Each had a hand in attempting to convince the uncommitted that theirs was a just and needed intervention in a rogue, but sovereign country's affairs. A country that had undergone a previous invasion for its own illegal invasion of a neighbouring country whom Western forces rescued. And afterward, under the aegis of the United Nations, led a crippling boycott. Which had more than sufficiently weakened the megalomaniac Saddam Hussein.

Which didn't quite satisfy George W. Bush, who always felt that his father who preceded him as president of the United States, and who led the original invasion of Iraq, had left the mission uncompleted. Now the Chilcot enquiry, examining transcripts of classified documents where British Army commanders vented against their country's administration, much is being revealed which had formerly only been suspected.
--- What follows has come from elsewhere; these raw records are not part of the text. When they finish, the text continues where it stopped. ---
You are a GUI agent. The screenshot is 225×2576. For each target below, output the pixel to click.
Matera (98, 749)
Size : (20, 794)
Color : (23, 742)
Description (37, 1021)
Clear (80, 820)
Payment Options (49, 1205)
First to fall were the heartfelt claims of disarmament of weapons of mass destruction at the base of the invasion, not a wish to interfere in the governance of a foreign country, even a brutally dysfunctional one like Iraq whose totalitarian leader had infamously slaughtered his own people who rebelled against him. The documents speak to under-resourced troops. Of an utter lack of preparation.

Lack of foresight, of plans to proceed once the intervention evolved to occupation. The ad hoc British plans with respect to post-invasion, occupation-led reconstruction were absent in details and out of sync with reality. The finger of blame points convincingly at a breach of the Geneva Convention in the absence of contingency planning, and the inability to safeguard civilian lives.
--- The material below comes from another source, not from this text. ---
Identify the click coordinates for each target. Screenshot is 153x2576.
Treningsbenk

Moreover, the enquiry will study the puzzling events where Tony Blair spoke to Parliament during the steady build-up of resolve to join the U.S. in their invasion aspirations, assuring them that it was not his intention to prepare for military action in Iraq. His opaque statement, "In respect of any military options, we are not at the stage of deciding those options but, of course, it is important - should we get to that point - that we have the fullest possible discussion of those options", must have led to some dropped jaws in retrospect.

And now, the revelations by the British chief of staff in Iraq, that it was his opinion that his American counterparts represented "a group of Martians" for whom "dialogue is alien". Martians as of outer-space visitors from Mars. Mars, the god of war. Martians, as in martial. Deference required to the U.S. plans; no opportunity for discussions as might be required by allies to define their intent and action plan.

Conclusion: total dysfunction. And a still-unfolding tragedy. Oh yes, hundreds of thousands of lost lives. Details, details.